▶ _Task prompt_:
Reproduce verbatim the part of the post on Europe's shifting politics that begins at the words "We suggest looking" and stops after the words "attend the conference).".

▶ _Selected passage_:
Daniel Ben-Simon wrote a fascinating piece in Haaretz on the rapidly re-aligning politics of Europe, especially on the emerging alliance between conservative and moderate Jews and right wing parties.
Worth noting - we did not invite anyone (nor did anyone attend) from Le Pen’s party in France to the Counterjihad conference, due to his current and past positions on Israel, the Holocaust and anti-semitism. And if we had, we have no idea if they would have accepted; like all political parties they have their own objectives. However, Le Pen is far from a marginal actor in France; he came in second to Chirac in the 2002 presidential election, and finished fourth in the 2007 election.
We suggest looking for the possible movement of Le Pen’s political party Front National towards the center-right, as they may change their platform to pro-active support to improve the situations of European Jews and Israel. The same trend is happening in Austria, and with the BNP in the UK (also not invited and did not attend the conference).
If such parties specifically state pro-Israel positions, and take real actions opposing anti-semitism and disavowing previous positions - and reach out to Jewish constituents and encourage Jewish participation in party positions - these are real actions to observe, and to approve. They have not done this yet - but are starting. If they have representation in the EU Parliament or their national parliaments, their statements and how they vote are other good indicators. Ben-Simon’s article shows the trend:
AIX-EN-PROVENCE, France - Two small and vulnerable communities, one
constituting about 1 percent of the population and the other about 10 percent,
are the fulcrum of the 2007 French presidential elections. The Jews and Muslims
in France have fulfilled a decisive role in determining the political agenda for
some 60 million French people.

▶ _Supplied entries_:
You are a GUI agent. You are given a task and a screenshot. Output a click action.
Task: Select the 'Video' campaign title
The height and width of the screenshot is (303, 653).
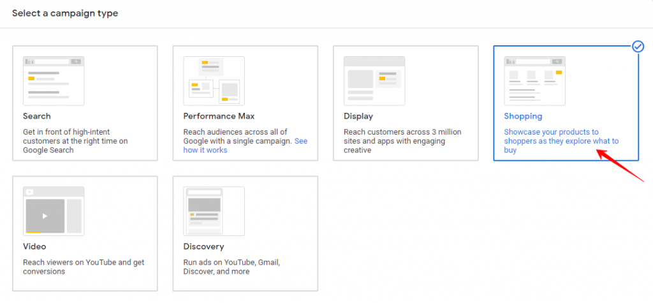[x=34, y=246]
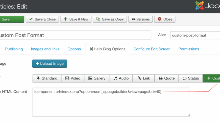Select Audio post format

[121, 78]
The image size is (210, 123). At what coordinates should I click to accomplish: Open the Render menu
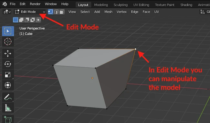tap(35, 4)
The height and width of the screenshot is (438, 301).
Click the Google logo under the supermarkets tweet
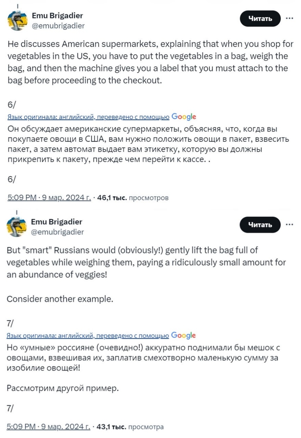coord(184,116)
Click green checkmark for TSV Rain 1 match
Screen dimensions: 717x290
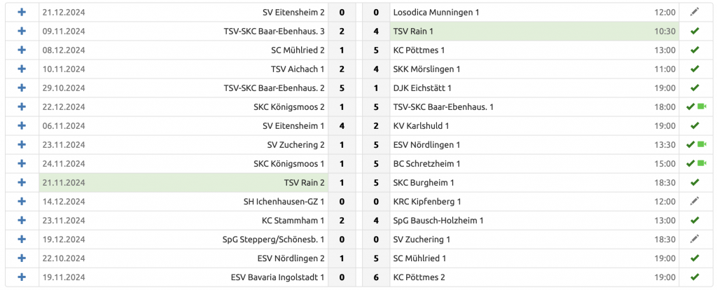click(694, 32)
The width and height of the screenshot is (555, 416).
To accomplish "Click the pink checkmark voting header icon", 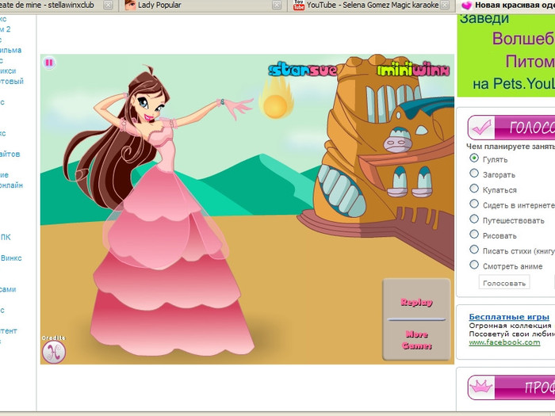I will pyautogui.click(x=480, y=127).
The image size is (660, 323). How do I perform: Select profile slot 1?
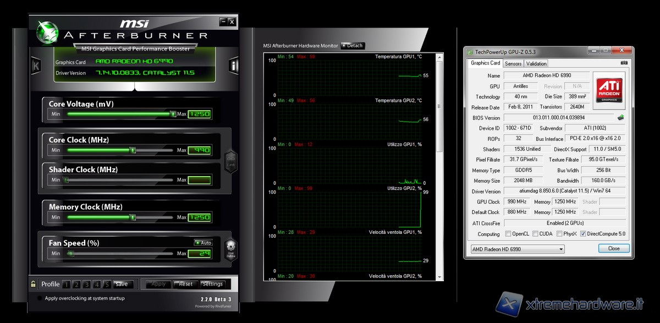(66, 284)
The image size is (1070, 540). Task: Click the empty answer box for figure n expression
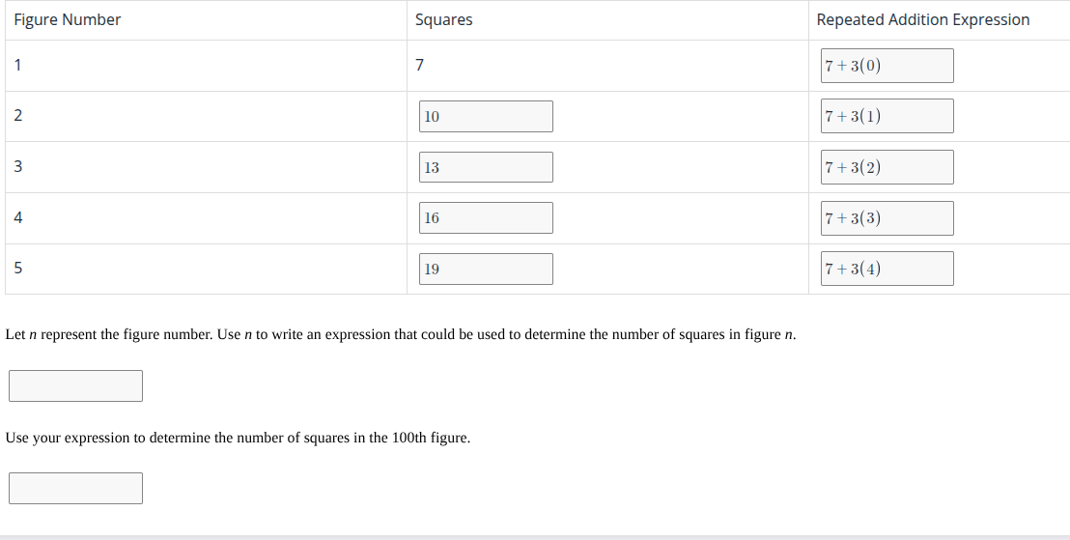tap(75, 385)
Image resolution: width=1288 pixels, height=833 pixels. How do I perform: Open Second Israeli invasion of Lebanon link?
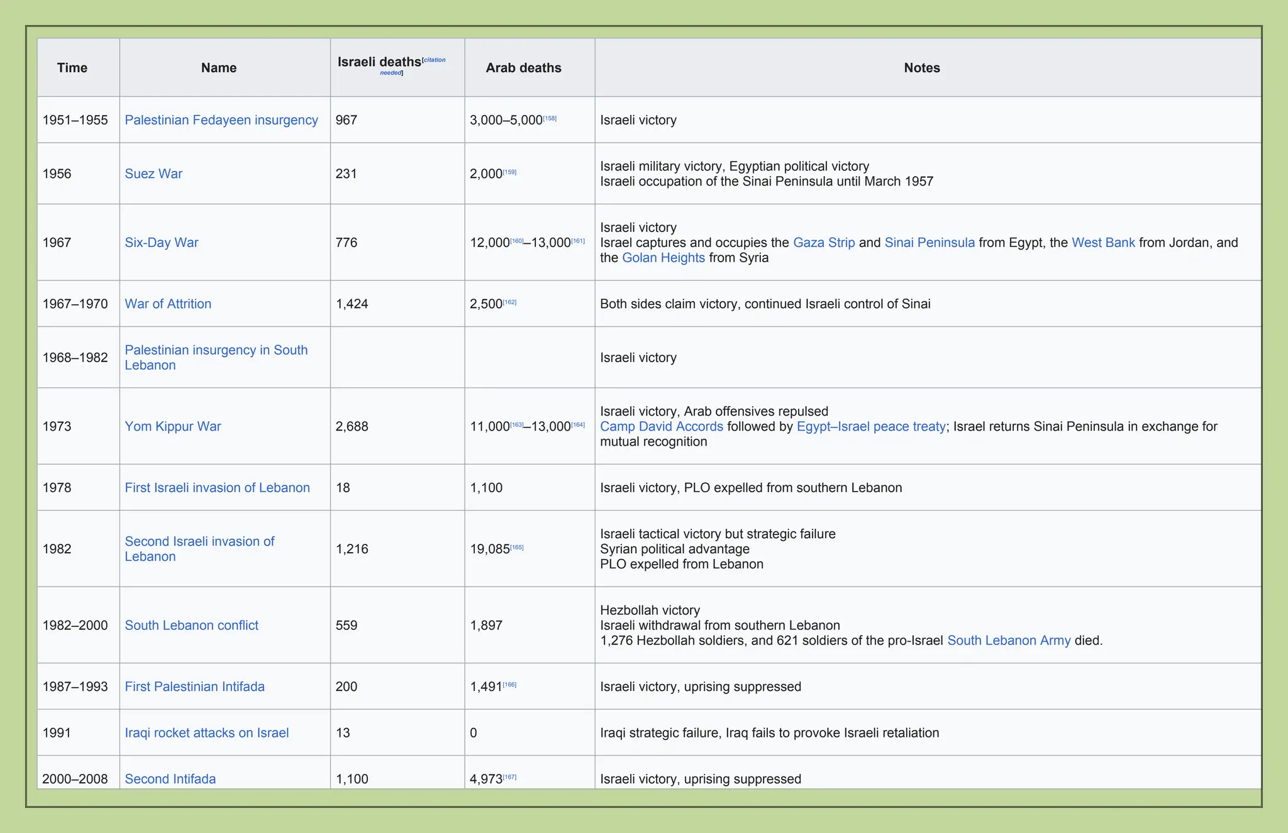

---

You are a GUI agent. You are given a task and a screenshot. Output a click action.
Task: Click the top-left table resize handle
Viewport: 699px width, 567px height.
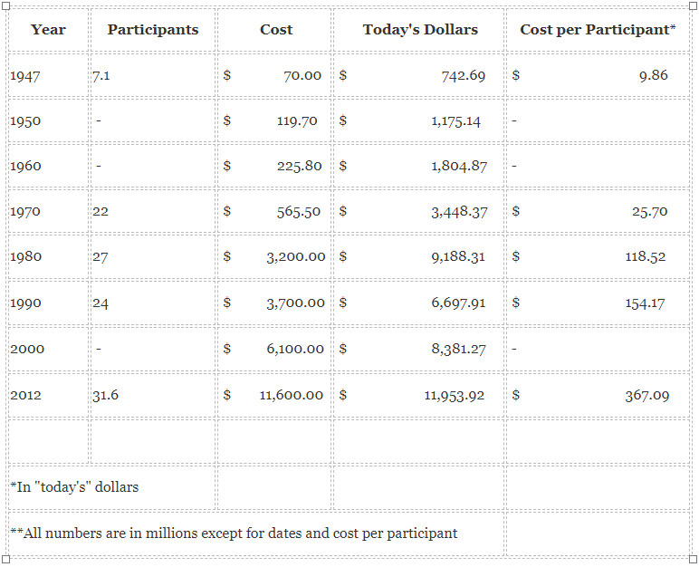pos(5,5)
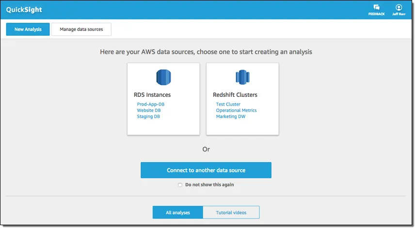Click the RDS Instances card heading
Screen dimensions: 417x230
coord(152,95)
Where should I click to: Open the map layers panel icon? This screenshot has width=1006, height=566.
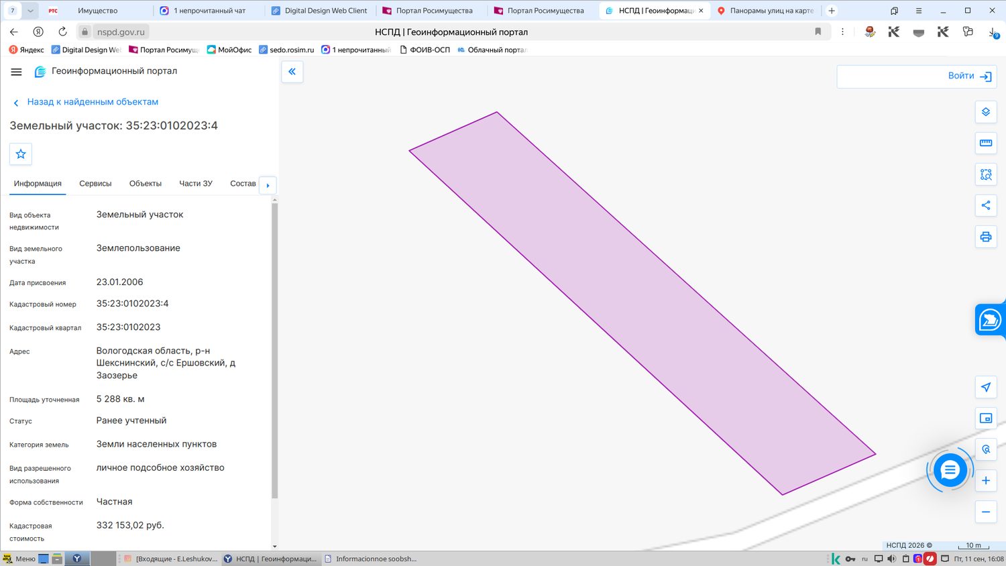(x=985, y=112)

* * *

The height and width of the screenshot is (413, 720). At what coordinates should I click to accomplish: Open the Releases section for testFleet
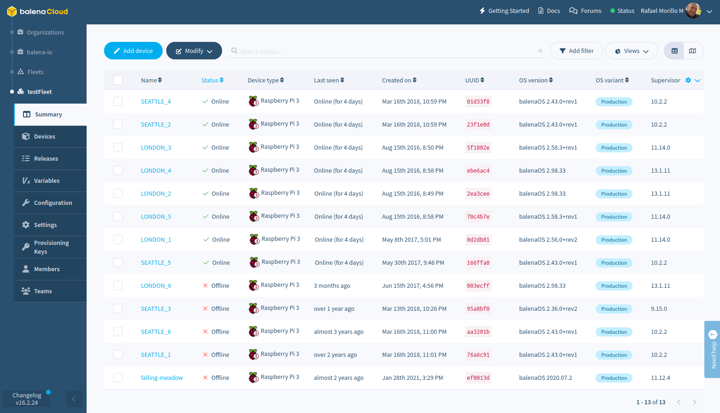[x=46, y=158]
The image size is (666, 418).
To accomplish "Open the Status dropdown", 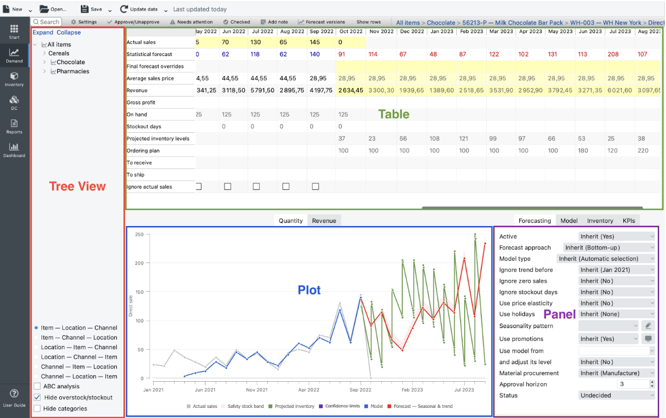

▶ _Written response_:
We suggest looking for the possible movement of Le Pen’s political party Front National towards the center-right, as they may change their platform to pro-active support to improve the situations of European Jews and Israel. The same trend is happening in Austria, and with the BNP in the UK (also not invited and did not attend the conference).